He heard the trees moving, singing a peculiar moaning song as the wind scraped across them. He tried to sing along with it but the song kept changing, becoming new every time the wind shifted.
He heard other songs too, songs that didn't sound like any he'd heard another person sing, strange wordless cries that he thought sounded like a plea, like how he'd felt when his nurse died. When they grew close he sat up and sang along with them. They grew louder and he saw eyes watching him, saw animals like the dogs some nobles kept sitting watching him, lean and shaggy‑haired and eager. When the song was done a few of them sang another song, meaner and lower, all snarling sharp teeth, and moved closer still. He thought of his brother and sister and sang back.
The animals' snarls faded, their bodies drooping and bending low to the ground. Ice started to cover their muzzles. David kept singing, caught up in the song and feeling a dark heat curl inside him, beating strong and fierce. One of the animals twitched, a full body shiver, and then collapsed heavily, falling into the snow with a peculiar cracking sound. David stopped singing.
The animals were staring at him with wide eyes, their bodies quivering. He got up and looked at the body in the snow. It had shattered, become nothing but tiny frozen pieces the wind was already trying to pick up and carry away.
"I'm sorry," he told the animals, but they backed away from him anyway, still shivering, and he could see the ice coating their faces was still there. "You don't have to go," he said. "I won't sing anymore, I promise."
They didn't listen to him and soon he was alone again. He tried to lie back down but the ground around him had frozen solid. He lay down anyway and watched the sky, pictured himself floating up into the stars. He wondered if his nurse was up there and decided she was, pictured her sitting by one of the bright stars twinkling down at him, smiling and telling him it was time to sleep.
"I'm not really tired," he told her, and she laughed and said he was and just didn't know it. She patted the ground near his head and he sighed, stretched out and sank into snow. He slid his hands under it, felt it cradling his skin, covering him, and closed his eyes.
He woke up when something hit him in the shoulder.
"So considerate of you to die right in the middle of the path, really," a voice said, and then sighed. "God, I'm going to have to get the shovel out. I thought the wolves around here were supposed to be especially vicious. ' Don't travel at night, the wolves will eat you.' Ha! I should have known better. Next time someone tells me that I'm going to tell them where they can stick the flea‑infested mattress they're trying to overcharge me for." Something kicked him in the shoulder and he opened his eyes and saw a boot with a hole at the toe. "You'd better have some gold on you when I dig you out. No, make that gold and jewels. A lot of gold and jewels."
The hole was filled with a bright red piece of fabric. It looked brighter than fire. David touched it cautiously. It wasn't hot. He pulled at it a little, just to make sure, and it fell out of the boot and into his hand.
"Oh hell," the voice said, and suddenly two hands were grabbing him and pulling him up out of the snow. "Just great. A thieving corpse. My day could not get any better."
David blinked and brushed snow out of his eyes.
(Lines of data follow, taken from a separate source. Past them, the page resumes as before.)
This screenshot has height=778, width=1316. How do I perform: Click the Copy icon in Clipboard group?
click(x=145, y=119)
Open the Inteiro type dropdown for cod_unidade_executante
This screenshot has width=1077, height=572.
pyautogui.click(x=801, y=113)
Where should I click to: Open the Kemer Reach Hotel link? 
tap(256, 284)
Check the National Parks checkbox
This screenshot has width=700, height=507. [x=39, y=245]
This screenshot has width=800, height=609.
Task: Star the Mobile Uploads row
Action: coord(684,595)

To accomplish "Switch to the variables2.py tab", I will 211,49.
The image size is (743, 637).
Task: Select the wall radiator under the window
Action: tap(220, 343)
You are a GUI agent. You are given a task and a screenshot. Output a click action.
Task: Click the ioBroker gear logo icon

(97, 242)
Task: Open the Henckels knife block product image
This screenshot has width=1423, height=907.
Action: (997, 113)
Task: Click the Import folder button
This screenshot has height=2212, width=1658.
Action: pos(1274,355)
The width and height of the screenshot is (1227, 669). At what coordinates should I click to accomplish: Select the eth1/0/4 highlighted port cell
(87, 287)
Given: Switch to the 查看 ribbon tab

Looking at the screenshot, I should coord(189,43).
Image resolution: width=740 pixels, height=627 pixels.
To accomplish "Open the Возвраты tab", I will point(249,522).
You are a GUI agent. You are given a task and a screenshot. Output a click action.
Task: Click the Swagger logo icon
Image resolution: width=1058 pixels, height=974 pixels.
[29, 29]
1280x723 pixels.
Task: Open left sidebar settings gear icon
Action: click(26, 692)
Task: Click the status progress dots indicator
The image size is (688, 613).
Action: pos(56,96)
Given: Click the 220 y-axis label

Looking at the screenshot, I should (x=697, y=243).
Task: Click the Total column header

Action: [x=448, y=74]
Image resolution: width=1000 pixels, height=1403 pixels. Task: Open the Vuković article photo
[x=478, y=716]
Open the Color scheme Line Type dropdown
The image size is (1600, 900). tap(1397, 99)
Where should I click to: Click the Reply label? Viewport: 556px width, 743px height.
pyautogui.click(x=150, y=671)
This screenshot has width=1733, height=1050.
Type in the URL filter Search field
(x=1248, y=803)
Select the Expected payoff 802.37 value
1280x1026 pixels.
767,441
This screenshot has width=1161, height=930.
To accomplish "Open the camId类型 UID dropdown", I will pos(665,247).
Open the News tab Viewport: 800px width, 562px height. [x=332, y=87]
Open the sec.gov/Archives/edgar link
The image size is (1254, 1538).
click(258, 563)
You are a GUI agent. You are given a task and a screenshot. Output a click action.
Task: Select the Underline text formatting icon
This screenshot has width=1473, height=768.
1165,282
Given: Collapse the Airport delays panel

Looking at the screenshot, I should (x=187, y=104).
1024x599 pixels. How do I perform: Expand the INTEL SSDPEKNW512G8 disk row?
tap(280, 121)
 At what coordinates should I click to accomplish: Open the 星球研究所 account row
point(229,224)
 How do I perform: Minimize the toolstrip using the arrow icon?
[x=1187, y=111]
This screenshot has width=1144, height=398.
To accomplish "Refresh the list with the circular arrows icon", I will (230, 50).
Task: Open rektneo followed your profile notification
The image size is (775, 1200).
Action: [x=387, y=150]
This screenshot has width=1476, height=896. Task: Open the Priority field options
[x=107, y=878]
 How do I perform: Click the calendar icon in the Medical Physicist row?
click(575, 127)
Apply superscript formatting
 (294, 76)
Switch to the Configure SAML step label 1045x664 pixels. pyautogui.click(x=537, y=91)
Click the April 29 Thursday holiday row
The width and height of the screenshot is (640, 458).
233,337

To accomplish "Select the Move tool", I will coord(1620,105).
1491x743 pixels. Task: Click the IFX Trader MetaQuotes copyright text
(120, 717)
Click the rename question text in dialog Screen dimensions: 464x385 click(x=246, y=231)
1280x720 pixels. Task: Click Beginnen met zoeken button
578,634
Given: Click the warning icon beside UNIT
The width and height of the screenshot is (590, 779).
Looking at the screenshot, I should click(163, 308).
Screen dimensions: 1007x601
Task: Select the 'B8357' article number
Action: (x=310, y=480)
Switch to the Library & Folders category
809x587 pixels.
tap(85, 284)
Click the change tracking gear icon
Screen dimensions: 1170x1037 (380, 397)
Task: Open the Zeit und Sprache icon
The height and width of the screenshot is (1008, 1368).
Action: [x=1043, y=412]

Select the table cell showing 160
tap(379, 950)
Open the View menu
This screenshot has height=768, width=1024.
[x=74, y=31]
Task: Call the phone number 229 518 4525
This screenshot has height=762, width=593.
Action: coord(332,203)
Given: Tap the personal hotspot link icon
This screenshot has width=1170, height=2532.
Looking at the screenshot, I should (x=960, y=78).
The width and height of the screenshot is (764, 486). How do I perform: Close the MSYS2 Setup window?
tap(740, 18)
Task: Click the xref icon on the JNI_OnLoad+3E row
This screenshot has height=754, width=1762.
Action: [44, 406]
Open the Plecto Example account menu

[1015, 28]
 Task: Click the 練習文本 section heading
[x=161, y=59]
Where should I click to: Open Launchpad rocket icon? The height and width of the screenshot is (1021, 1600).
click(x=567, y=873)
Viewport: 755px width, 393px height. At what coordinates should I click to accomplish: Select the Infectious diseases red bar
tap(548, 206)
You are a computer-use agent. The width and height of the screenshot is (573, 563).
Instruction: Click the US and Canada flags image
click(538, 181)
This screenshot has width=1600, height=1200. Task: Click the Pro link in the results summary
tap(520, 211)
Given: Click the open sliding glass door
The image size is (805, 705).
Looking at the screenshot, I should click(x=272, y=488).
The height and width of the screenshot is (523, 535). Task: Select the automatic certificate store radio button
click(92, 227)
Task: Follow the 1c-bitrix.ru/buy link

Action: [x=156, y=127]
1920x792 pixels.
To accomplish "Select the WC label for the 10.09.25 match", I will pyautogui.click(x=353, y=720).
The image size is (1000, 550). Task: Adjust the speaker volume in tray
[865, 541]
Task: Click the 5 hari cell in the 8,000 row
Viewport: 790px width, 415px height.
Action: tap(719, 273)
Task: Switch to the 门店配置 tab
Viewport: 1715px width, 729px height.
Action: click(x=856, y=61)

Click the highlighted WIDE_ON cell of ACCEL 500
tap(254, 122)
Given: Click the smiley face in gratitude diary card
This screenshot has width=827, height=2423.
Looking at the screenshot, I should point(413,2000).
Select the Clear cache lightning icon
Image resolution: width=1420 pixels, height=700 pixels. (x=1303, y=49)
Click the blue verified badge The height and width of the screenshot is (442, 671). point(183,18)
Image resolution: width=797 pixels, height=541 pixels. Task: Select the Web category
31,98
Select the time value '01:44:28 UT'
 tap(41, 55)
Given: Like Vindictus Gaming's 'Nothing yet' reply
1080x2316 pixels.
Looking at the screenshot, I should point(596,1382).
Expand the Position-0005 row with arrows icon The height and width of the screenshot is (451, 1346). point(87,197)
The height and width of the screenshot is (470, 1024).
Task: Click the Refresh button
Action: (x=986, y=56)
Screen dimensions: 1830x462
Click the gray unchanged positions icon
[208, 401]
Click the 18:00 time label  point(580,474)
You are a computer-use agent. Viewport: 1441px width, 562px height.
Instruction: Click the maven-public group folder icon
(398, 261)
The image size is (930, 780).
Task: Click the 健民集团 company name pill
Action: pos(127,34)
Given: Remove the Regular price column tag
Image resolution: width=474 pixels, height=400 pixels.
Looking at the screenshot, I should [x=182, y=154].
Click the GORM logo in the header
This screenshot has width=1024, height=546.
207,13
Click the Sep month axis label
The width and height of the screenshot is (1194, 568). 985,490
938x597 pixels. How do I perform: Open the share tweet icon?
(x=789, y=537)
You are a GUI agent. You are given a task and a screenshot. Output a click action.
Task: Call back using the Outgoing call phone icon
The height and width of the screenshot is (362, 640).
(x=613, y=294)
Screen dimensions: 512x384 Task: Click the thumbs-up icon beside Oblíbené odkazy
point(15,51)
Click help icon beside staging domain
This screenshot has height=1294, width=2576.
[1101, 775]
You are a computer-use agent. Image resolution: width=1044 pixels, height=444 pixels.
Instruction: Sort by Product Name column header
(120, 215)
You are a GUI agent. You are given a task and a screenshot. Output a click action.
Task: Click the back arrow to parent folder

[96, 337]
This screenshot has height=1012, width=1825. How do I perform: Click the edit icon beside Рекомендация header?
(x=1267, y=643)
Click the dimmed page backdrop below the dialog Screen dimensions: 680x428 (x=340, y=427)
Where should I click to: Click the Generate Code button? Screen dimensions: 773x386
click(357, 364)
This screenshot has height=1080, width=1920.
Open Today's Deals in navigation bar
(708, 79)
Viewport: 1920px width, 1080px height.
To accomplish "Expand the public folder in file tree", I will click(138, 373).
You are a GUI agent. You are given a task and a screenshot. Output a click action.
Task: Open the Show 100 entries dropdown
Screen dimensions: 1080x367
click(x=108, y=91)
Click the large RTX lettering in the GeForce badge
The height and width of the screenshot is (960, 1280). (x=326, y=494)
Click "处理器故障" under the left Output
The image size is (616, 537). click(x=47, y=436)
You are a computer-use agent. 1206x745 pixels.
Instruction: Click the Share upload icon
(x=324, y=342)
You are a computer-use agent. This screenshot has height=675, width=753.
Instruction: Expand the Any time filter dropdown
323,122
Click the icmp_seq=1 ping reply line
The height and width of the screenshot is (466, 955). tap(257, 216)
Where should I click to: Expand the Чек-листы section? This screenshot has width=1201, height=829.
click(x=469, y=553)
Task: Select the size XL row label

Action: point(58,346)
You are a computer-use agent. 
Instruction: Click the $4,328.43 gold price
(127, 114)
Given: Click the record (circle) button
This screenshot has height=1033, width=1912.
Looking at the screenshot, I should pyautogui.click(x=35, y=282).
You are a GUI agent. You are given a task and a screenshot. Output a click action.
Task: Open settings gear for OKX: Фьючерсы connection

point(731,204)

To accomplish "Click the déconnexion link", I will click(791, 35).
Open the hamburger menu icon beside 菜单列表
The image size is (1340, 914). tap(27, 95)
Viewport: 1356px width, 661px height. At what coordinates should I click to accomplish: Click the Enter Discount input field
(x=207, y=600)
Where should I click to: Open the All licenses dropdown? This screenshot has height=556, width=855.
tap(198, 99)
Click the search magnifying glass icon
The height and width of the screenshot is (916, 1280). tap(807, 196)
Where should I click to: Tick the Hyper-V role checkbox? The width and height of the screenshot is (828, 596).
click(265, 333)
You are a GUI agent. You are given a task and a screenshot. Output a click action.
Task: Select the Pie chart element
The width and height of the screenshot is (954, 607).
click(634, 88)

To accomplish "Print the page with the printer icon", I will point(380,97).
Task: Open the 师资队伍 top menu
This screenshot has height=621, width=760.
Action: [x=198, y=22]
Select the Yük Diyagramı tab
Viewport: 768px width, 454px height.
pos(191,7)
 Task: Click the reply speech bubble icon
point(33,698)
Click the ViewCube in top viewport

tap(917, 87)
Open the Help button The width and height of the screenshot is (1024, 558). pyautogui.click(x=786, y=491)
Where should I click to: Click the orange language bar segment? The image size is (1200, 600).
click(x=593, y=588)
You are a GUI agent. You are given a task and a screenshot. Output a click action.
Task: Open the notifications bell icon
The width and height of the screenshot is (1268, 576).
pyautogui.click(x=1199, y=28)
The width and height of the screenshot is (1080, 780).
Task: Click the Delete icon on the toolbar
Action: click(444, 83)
Someone he'd never seen before was standing scowling up at him, a man with dark eyebrows drawn together over equally dark eyes.
"Here," he said, and held up the piece of fabric. "I was just seeing if it was hot."
The man opened his mouth and then closed it. "Of course you were," he finally said. "I suppose you always sleep lying in the snow in the middle of the forest too."
"No," David said. "In a castle. There isn't any snow inside it."
"Right," the man muttered. "A castle. I should have guessed. I tell you what, you help me dig my cart out and I'll leave you right here to do...whatever it is you're doing."
"All right," David said. The man's eyes widened and then he scowled. David smiled at him tentatively, and the man scowled more.
"Oh," David said. "I'm sorry." He held out the piece of fabric. "I suppose you want this back. I didn't mean to take it."
"Fine!" the man shouted. "I'll give you a ride to the next town, but that's it. And you have to get the cart out of whatever it is I drove into so I wouldn't run over you. Go get the shovel and get started."
"What's a shovel?"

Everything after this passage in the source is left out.